* Begin Extract to read *

In this paper, the directed acyclic graph scheme is employed to combine several SVM for solving the multi-class classification problem. Figure 11 presents the structure of the directed acyclic graph support vector machines (DAGSVM) for the four actions classification. It looks like a tree-structure and each node in this tree-structure corresponds to a simple binary SVM. The decision process just follows the structure based on a sequence of two-class operation, proceeding from the root node to the leaf node. A final decision is made when a bottom node is reached. The adapted DAGSVM scheme has been proved to have a theoretically defined generalization error bound and to be more efficient than other multi-class SVM schemes on the training and computing time [31].

Fig. 11
figure 11

Classification structure of DAGSVM

3.4.4 Computational complexity

In our proposed method based on slow feature analysis, most of the computation costs mainly focus on the two large covariance matrices A and B for solving the generalized eigenvalue problem from (21), i.e., AW = BWΛ. The expanded nonlinear function space H on which SFA is performed is chosen here to be the set of all monomials of degree one and two including mixed terms, as discussed at length in Section 3.3. A run with SFA requires the computation of two large covariance matrices, the elements of which are in the order of O(K2), where K is the dimension of the expanded function space. In the quadratic expansion function space K is determined by K = I + I(I + 1)/2, where I is the dimension of the input signal. In the case of polynomials of degree two, this corresponds to some elements in the order of O(I4). Obviously, this is computationally expensive. Considering the real-time efficiency, we conduct a standard preprocessing step using principal component analysis (PCA) to reduce the dimensionality of the input signals I for slow feature analysis. In our experiment, the dimensionality of the input features I is reduced from 1× 6 ×3 = 18 to I= 3, capturing 98.30% of the total variance as shown in Fig. 8.

* End Extract to read *
* Begin Data excerpts *

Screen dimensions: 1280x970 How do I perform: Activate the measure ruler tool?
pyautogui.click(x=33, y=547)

* End Data excerpts *
* Begin Data excerpts *

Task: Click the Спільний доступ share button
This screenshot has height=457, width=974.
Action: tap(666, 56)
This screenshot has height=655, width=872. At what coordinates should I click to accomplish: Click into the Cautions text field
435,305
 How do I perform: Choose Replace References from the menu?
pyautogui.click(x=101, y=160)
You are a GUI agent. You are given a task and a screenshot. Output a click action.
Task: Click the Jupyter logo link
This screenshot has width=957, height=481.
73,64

* End Data excerpts *
* Begin Data excerpts *

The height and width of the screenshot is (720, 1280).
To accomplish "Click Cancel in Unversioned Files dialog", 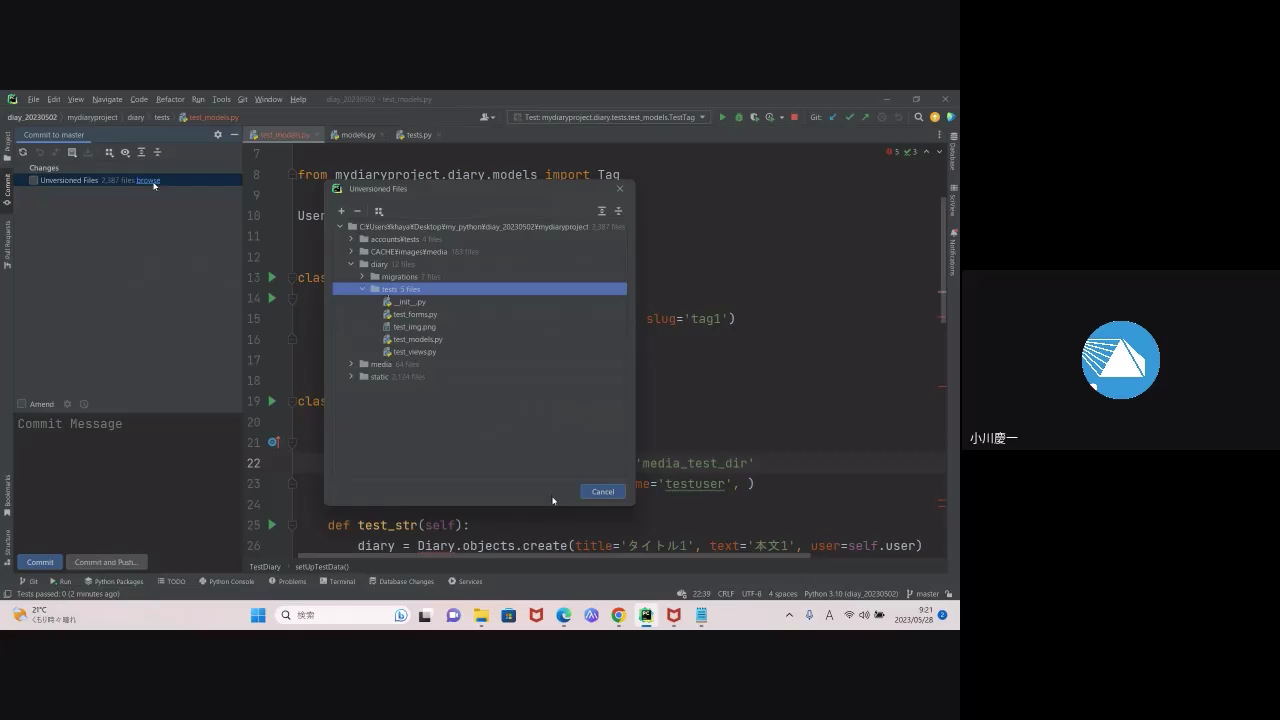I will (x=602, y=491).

* End Data excerpts *

## Instruction
Write what comes next in the passage about DAGSVM classification and the computing cost of slow feature analysis, starting right after its last sentence.

## The response
4 Experiments

In this section, we show the performance of our fall detection system. All the experiments are carried out on a desktop with Intel (R) Core (TM) i7-6700 CPU and 4.00 GB RAM. We evaluate the proposed method on two public fall detection datasets. Some detailed information about these two datasets is given below.

4.1 Datasets

The dataset-I is from multiple-camera fall dataset [4]. This video dataset contains simulated falls and normal daily activities recorded in 24 realistic situations. In each scenario, an actor plays many activities such as falling, crouching, sitting on a sofa, walking, and so on. Every scene is shot simultaneously with eight different cameras mounted around the room where the fall incident happens. All of the actions are performed by the same person with different color garments. In our tests, videos from various camera views are mixed and treated equally. Figure 12 illustrates some key video frames from this dataset. Detailed information of dataset-I is given in Table 1.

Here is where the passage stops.